→ THE TASK
Every line of the data below should be repeated exactly, and no picture should be copied.

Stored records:
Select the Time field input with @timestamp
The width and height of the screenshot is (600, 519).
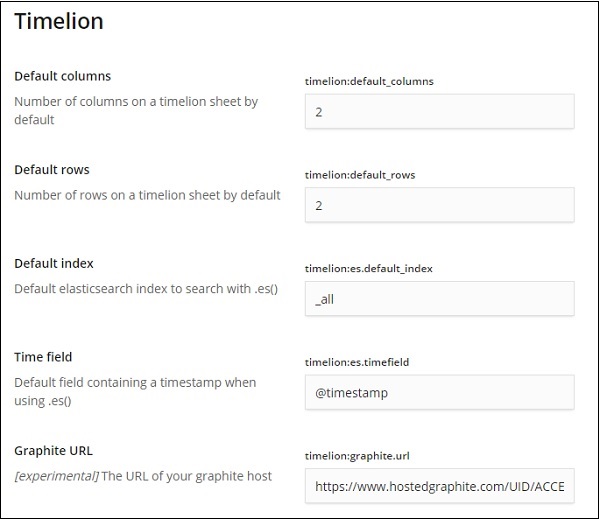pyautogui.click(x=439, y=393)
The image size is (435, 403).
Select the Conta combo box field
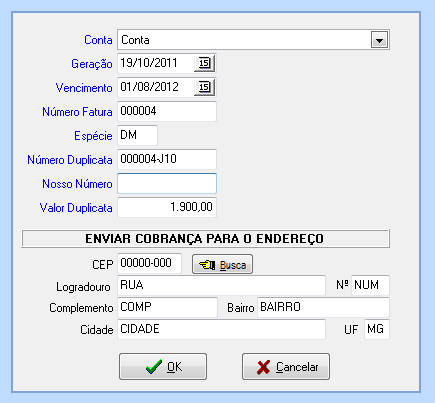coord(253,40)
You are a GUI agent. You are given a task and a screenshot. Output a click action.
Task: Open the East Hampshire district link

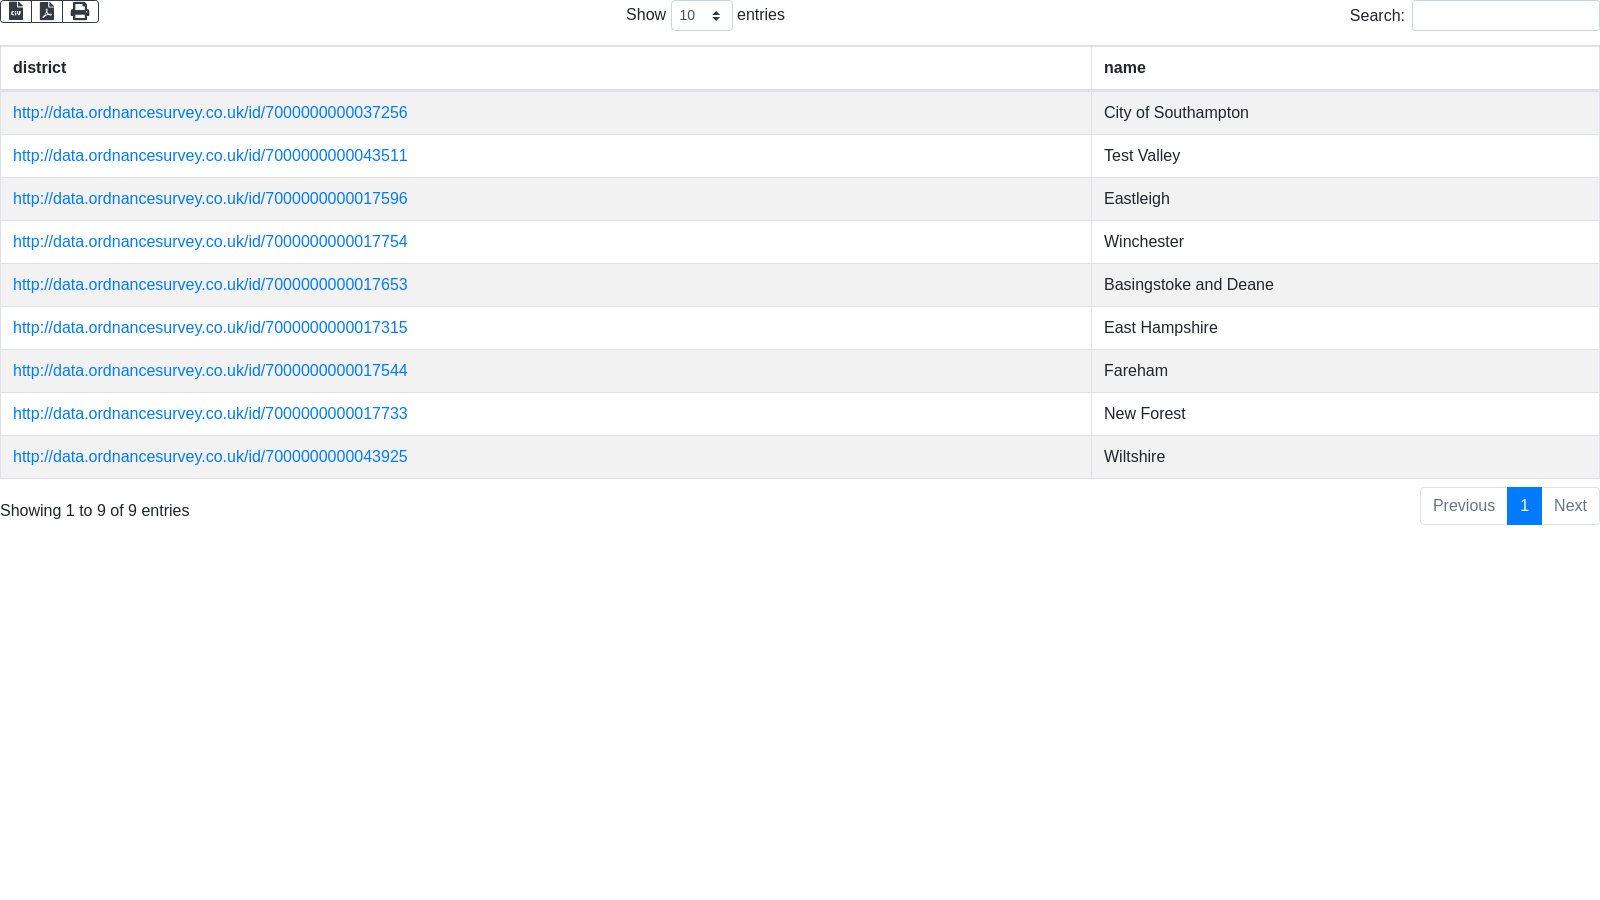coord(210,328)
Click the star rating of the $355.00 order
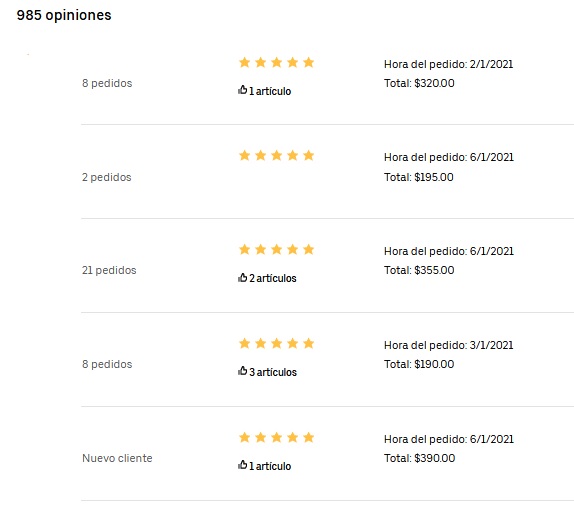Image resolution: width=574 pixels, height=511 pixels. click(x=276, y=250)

→ ANSWER TO THIS TASK
Select the Time field input with @timestamp
The width and height of the screenshot is (600, 519).
pyautogui.click(x=439, y=393)
The image size is (435, 403).
Select the Conta combo box field
coord(253,40)
You are a GUI agent. You are given a task and a screenshot. Output a click action.
Task: Open the East Hampshire district link

coord(210,328)
Click the star rating of the $355.00 order
Image resolution: width=574 pixels, height=511 pixels. click(x=276, y=250)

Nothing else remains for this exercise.